* Work instructions: Needed from the entries below: every line that holds the word "pixels".

* Data:

········

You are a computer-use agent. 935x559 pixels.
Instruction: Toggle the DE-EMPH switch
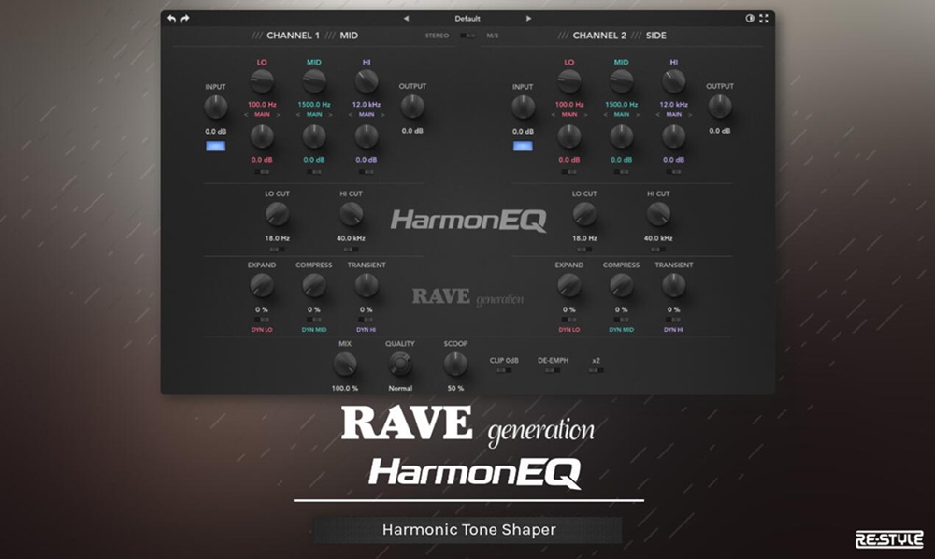click(552, 369)
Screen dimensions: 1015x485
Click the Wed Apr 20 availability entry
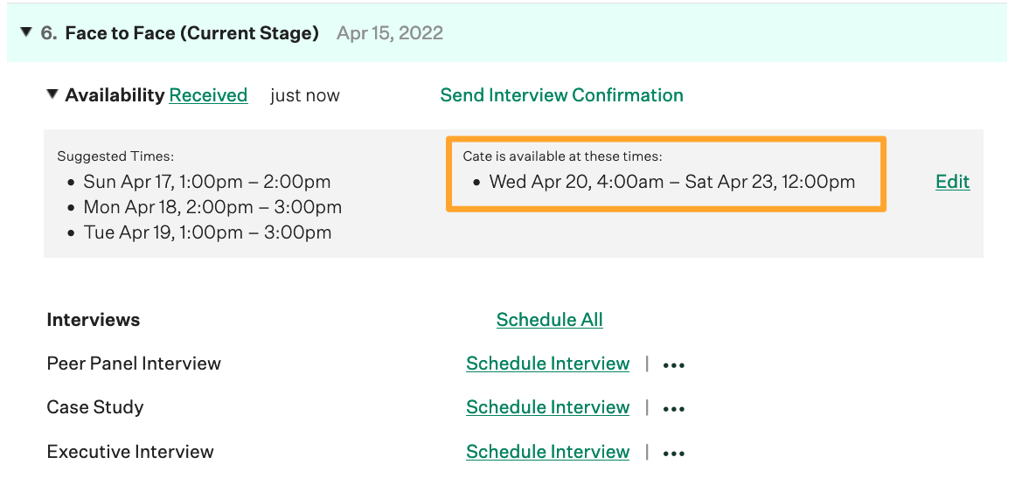pyautogui.click(x=671, y=182)
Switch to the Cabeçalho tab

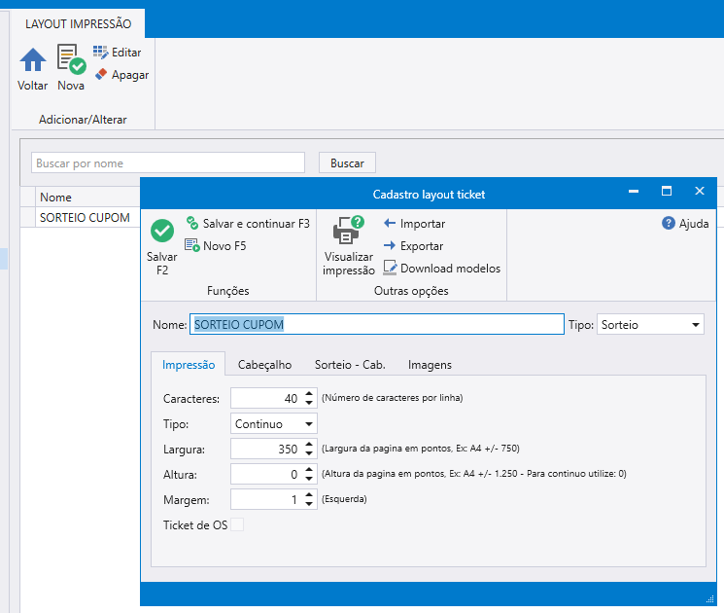264,365

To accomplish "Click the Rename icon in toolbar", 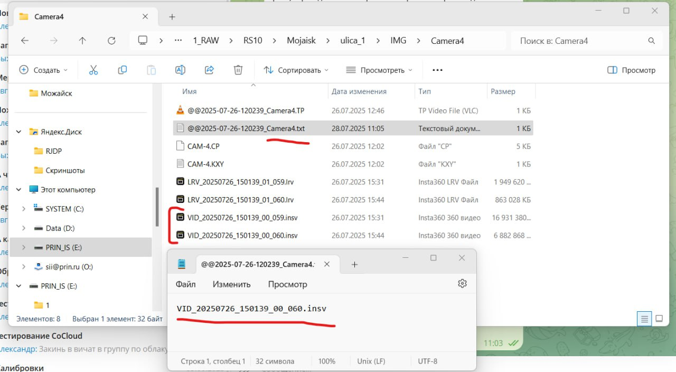I will tap(180, 70).
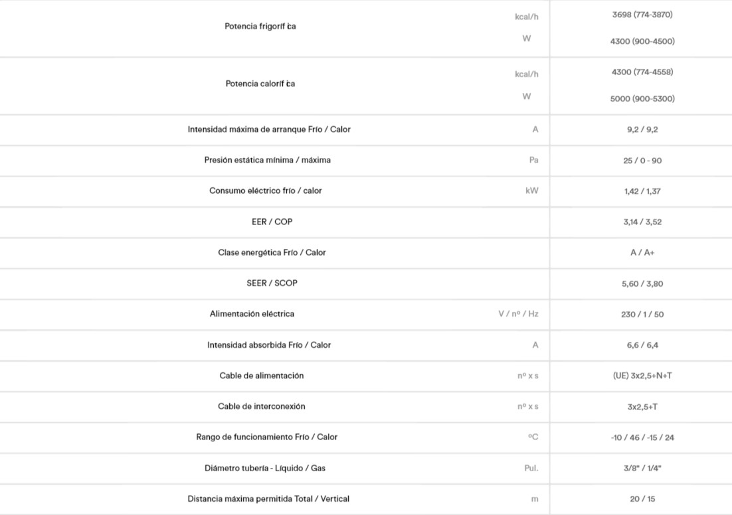This screenshot has height=515, width=732.
Task: Click "Rango de funcionamiento Frío / Calor" label
Action: (x=266, y=437)
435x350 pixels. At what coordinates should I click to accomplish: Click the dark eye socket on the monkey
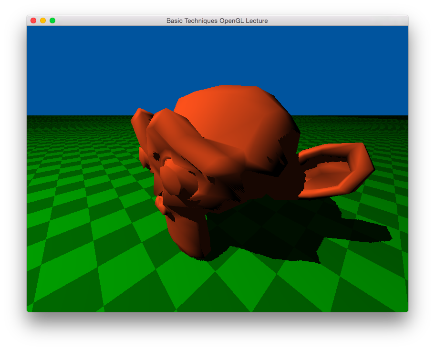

········

* Answer area:
You are a computer-use agent. 935x559 pixels.
435x350 pixels. At what coordinates should I click to accomplish: Click the dark eye socket on the monkey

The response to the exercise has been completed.